Cascade charge-transport-chain engineering in alloy nanocluster–semiconductor artificial photosystems

Abstract

Atomically precise metal nanoclusters (NCs), featuring a discrete electronic structure and pronounced quantum confinement effects, are emerging as promising photosensitizers for artificial photosystems; however, their practical implementation remains fundamentally constrained by rapid charge recombination and poorly controlled charge transport. Here, we introduce a conceptual cascade charge-transport-chain engineering strategy that addresses this intrinsic bottleneck by constructing directional and continuous carrier transport pathways across NC–semiconductor interfaces. By integrating alloy NC photosensitization with atomic Ni doping of TiO₂, robust interfacial electronic coupling is established, enabling directional and accelerated extraction of photogenerated carriers.

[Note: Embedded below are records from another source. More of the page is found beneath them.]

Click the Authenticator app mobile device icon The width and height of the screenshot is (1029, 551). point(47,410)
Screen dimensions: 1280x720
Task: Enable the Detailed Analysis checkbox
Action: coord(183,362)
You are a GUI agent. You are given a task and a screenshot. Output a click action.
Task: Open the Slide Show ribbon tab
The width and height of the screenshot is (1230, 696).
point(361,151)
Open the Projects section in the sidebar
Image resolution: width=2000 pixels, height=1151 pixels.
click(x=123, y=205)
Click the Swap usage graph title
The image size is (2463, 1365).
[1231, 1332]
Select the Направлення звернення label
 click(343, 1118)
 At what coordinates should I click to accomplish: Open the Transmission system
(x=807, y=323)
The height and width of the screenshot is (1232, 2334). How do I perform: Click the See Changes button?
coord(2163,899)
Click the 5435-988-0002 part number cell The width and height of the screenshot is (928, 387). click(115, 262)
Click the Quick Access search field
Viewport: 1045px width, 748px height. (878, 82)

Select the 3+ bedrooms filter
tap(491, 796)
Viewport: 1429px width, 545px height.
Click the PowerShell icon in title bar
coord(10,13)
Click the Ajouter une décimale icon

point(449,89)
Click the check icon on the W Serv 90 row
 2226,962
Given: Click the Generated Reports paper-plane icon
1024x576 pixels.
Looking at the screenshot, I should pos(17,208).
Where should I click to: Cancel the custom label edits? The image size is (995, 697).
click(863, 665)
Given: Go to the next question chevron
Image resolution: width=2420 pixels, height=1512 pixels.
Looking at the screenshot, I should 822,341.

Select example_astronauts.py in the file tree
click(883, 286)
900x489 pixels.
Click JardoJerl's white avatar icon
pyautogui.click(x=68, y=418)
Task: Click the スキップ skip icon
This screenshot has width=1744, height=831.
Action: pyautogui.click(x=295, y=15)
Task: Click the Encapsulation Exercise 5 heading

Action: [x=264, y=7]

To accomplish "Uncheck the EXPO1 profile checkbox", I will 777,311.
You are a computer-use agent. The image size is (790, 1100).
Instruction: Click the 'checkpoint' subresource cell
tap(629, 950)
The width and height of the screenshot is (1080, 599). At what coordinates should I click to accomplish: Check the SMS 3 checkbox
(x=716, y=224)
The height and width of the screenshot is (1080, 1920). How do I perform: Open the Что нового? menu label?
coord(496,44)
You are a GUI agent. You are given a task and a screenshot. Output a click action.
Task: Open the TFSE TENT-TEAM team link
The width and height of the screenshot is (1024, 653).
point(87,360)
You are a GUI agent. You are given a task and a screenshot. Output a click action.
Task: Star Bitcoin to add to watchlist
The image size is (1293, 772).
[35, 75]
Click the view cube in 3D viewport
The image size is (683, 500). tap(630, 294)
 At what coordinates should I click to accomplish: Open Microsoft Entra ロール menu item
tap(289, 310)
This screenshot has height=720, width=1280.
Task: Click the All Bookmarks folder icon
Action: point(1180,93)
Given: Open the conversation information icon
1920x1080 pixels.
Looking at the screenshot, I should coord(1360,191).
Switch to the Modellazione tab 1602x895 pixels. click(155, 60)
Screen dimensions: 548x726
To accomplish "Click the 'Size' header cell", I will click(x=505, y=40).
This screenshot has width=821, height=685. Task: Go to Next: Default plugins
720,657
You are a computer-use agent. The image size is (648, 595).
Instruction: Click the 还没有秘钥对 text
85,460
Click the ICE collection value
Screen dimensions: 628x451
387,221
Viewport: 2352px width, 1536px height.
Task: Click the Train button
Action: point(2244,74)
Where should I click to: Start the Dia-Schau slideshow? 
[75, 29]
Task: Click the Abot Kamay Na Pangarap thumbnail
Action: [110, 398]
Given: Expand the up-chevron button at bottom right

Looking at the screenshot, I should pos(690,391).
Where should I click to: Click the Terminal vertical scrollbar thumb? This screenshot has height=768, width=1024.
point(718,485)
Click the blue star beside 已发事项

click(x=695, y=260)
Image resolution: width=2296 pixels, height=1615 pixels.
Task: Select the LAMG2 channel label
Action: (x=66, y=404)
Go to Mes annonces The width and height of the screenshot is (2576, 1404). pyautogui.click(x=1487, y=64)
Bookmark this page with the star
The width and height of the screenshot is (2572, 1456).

The resulting BNC/Ni–TiO₂ heterostructures exhibit markedly enhanced visible-light-driven hydrogen evolution, accompanied by effective suppression of charge recombination within alloy NCs. Combined experimental and theoretical investigations reveal that the performance enhancement originates from cascade charge-transport-chain engineering rather than simple binary synergy. This work provides a general design principle for constructing tunable charge-transport pathways with alloy NCs, advancing NC-based artificial photosystems toward solar-to-hydrogen energy conversion.